From Here to Epernay
Among the possessions my dad left behind when he died—the photos and letters and books— it’s Frank Schoonmaker’s Encyclopedia of Wine that most reminds me of my time selling wine with my father. This precious copy is one more artifact from the old wine shop. It was always kept, ready for perusal, on top of the bottles in the “Italian” section, usually somewhere between a Pio Cesare Barolo and an Antinori Tignanello. It’s the book I turned to every time business was slow. I was trying to educate myself in order to answer questions intelligently and share whatever I was learning with other nascent wine aficionados. Many a friendship developed over a common love of wine and all the reasons to purchase it-- to enhance—food, mood, celebration, commemoration. . .
I committed to reading the Encyclopedia of Wine all the way through but by the time I reached page 123, I had landed on what would become and continues to be my greatest passion in the wine world—champagne. Schoonmaker’s description of the region “90 miles northeast of Paris” on some 71,000 acres of vines planted with Chardonnay, Pinot Noir, and Pinot Meunier, became my obsession. I am still intrigued with the beverage the French benedictine monk Dom Perignon likened to “drinking the stars.”

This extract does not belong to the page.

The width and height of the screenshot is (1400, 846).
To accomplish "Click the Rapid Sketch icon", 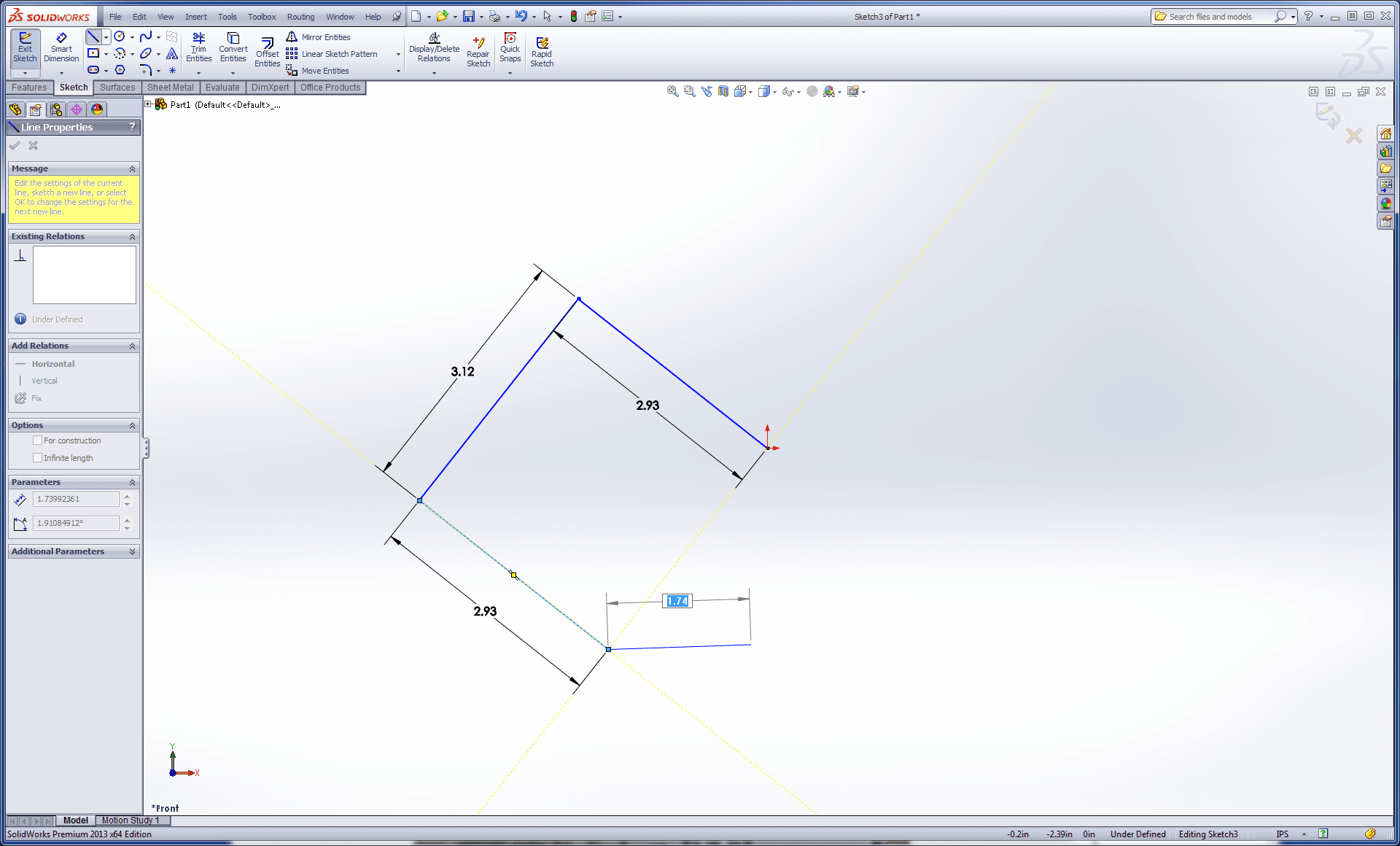I will tap(542, 53).
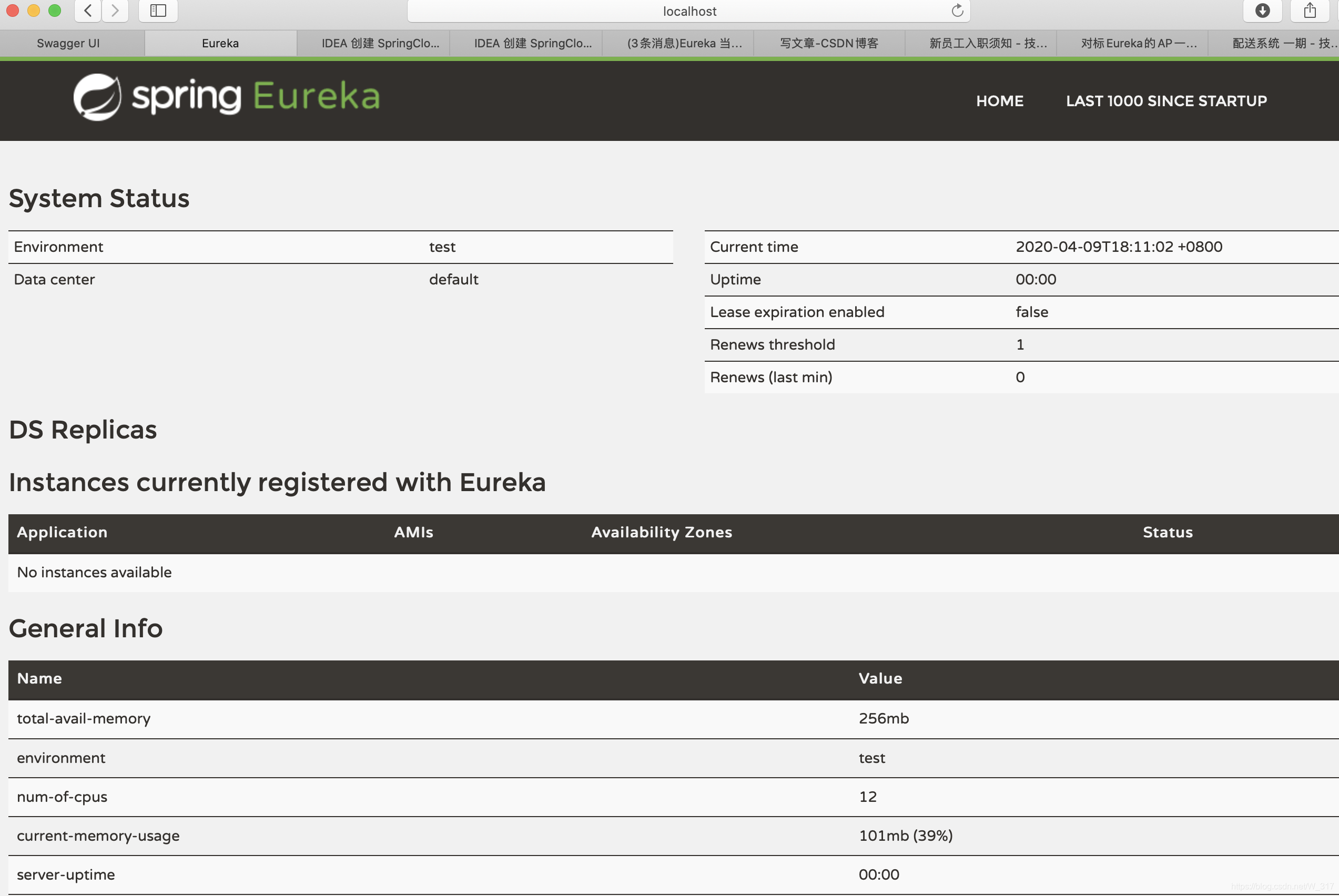Click the Spring leaf logo
The height and width of the screenshot is (896, 1339).
click(x=97, y=97)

The grape seed had already been planted, years earlier, when my father handed me a flute of Louis Roederer Cristal, at the age of 19, and asked me what I thought? What did I think of a prestige cru originally custom-crafted to satisfy the demanding tastes of Czar Alexander II? Well, I liked it very, very much. Of course, even a wine merchant recognizes there is excellence in far more affordable luxuries, and in 2001 my father gave me a bottle of Billecart-Salmon, a gift to celebrate the purchase of my first home. It has since become the house favorite.
Schoonmaker died in 1976, decades before The Avenue de Champagne in Epernay, a nearly one kilometer stretch of private dwellings, champagne producers, and cellars filled with millions of champagne bottles was listed as a UNESCO World Heritage site. It is one of many aspirational travel sites on my post-COVID bucket list. In the meantime, I’ll dream of New York, and Paris and Epernay, where one day I will raise a toast to my father, the man who introduced me to some of the finer things in life.